Quanto a confiança que o nobre juiz tem no Barroso é bom que a veja com a prudência de estilo, eis que pela tergiversação hermenêutica ele providenciou que o Lula fosse preso sem culpa somente para não participar das eleições que consagraram o bolsonaro. Ademais o Barroso tem negócios, propriedades e interesses na terra do Tio Sam. Ele pode ser bonzinho mas não é neutro, muito pelo contrário. Não dá pra ser ingênuo com ele. E o Lula, com química ou física vai ter que negociar com o Trump, e negociar é o que Lula faz de melhor.
Quanto ao financiamento de campanha pelo erário público está mais que na hora de se acabar com essa patranha. Somente os empresários ganham com isso. Sobra mais dinheiro para elegeream políticos cada vez mais pífios como são os do atual congresso.
Rui Ribeiro
27 de setembro de 2025 8:10 pmNem entre o STF e a classe operária. Explico:
Obrigação solidária não se confunde com coobrigação. Exceto no STF, que quer, com base nessa confusão, aplicar o art do cpc relativo ao cumprimento de sentença à execução trabalhista, deixando os credores trabalhistas a ver navios, inobstante não exista omissão na CLT nem na lei 6.830/80 e apesar de haver incompatibilidade do mencionado dispositivo processual civil com a obrigação solidária prevista no art. 2° da CLT.

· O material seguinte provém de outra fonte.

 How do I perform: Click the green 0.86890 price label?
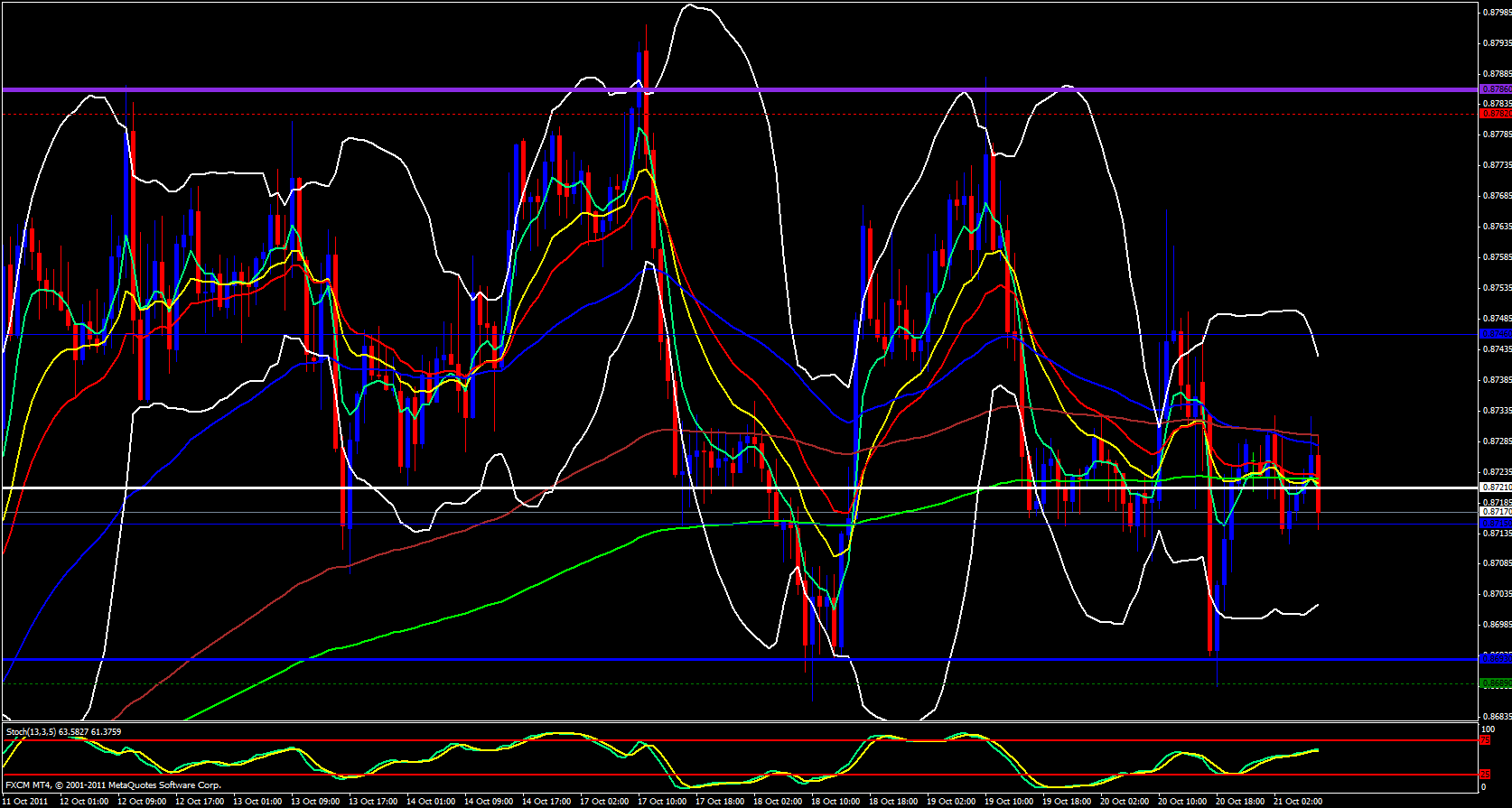click(x=1495, y=683)
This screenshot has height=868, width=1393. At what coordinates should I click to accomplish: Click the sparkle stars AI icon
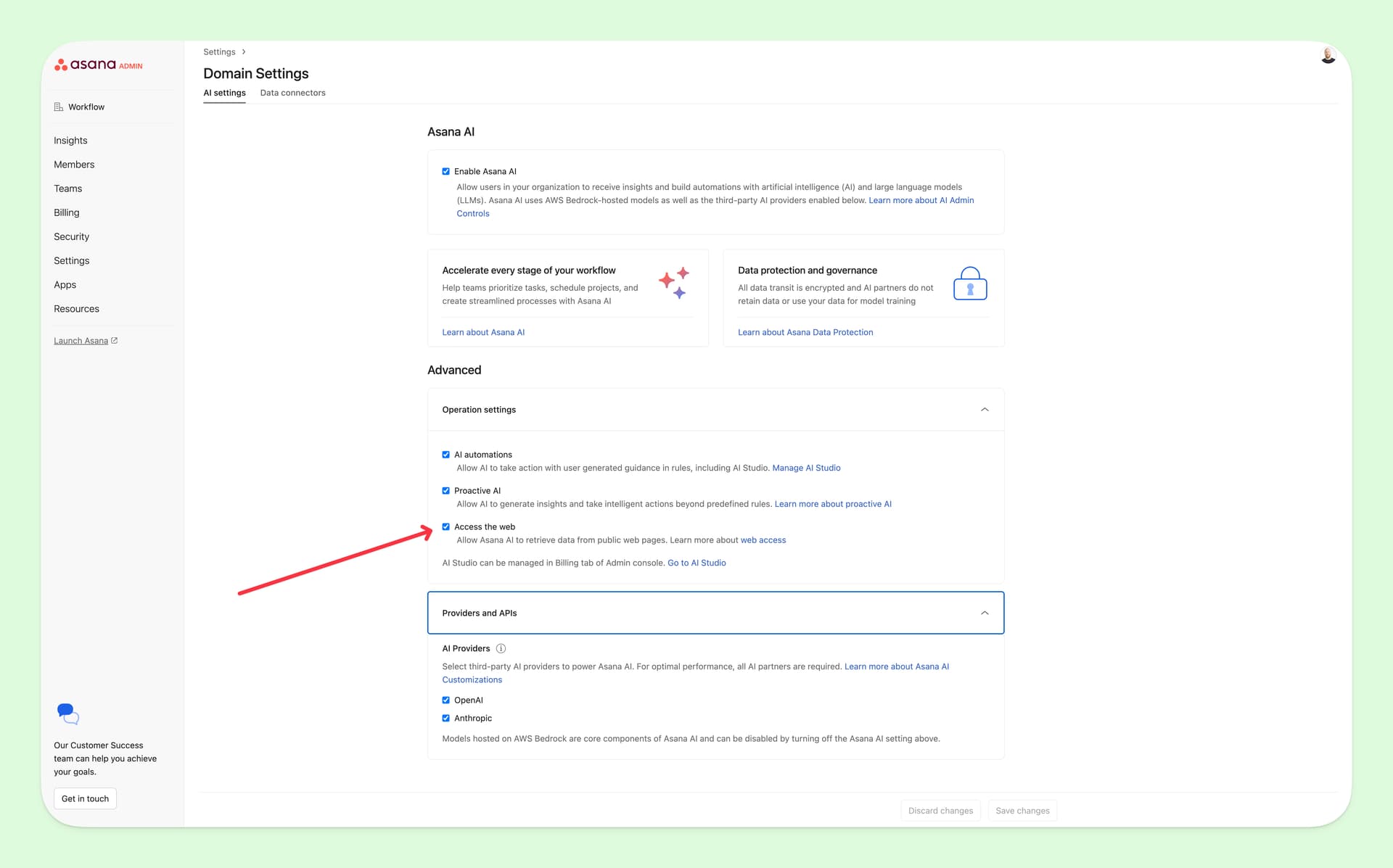pyautogui.click(x=673, y=284)
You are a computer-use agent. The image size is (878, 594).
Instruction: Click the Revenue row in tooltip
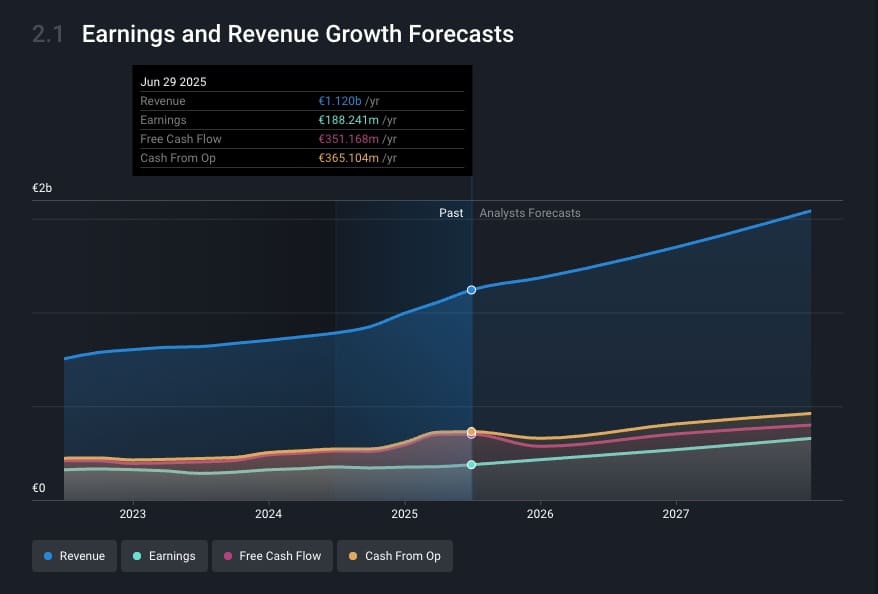[x=302, y=101]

A empresa que integra o mesmo grupo econômico da executada inadimplente não é coobrigada pelo débito trabalhista inadimplido, ela é obrigada, conforme previsto no art 2º da CLT. E os bens do responsável estão sujeitos à execução, independentemente de terem participado da fase de conhecimento, consoante teor da Lei n° 6.830/80, aplicável à execução trabalhista em caso de omissão da CLT e de compatibilidsde com os direitos do trabalho
Claro que a empresa que integra o mesmo grupo econômico da executada e que tem seus bens alcançados pela execução trabalhista tem o direito de exigir que primeiramente se excuta o responsável primário, em razão de ter sido esse que contraiu a dívida exequenda.
Mas se a devedora ja se mostrou insolvente, então respondem os bens do devedor solidário independentemente de não ser devedor
Rui Ribeiro
28 de setembro de 2025 3:27 pm“Um país pequeno como a Suíça tem um déficit comercial de US$ 40 bilhões com os EUA. Porque dizem: ‘Bem, é um pequeno país rico’. Sabe por que eles são um pequeno país rico? Porque nos vendem US$ 40 bilhões a mais em produtos”. – Howard Lutnick
Se quem vende mais, é rico, então quem compra mais deveria ser pobre. Porque os EUA são ricos, se compram mais do que vendem?
José de Almeida Bispo
28 de setembro de 2025 8:36 pmTrump é Biff Tannen, personagem de Thomas F Wilson, na série DE VOLTA PARA O FUTURO.
Rui Ribeiro
29 de setembro de 2025 7:52 am“EUA estão considerando fornecer mísseis Tomahawk para a Ucrânia, diz J. D. Vance”.
Os Tomahawks estão encalhados e os warmongers estão tentando desová-los. Mas esses mísseis não são páreos para os Oreshniks e Sarmats
Não cutuquem o urso com vara curta, seus Idiotas.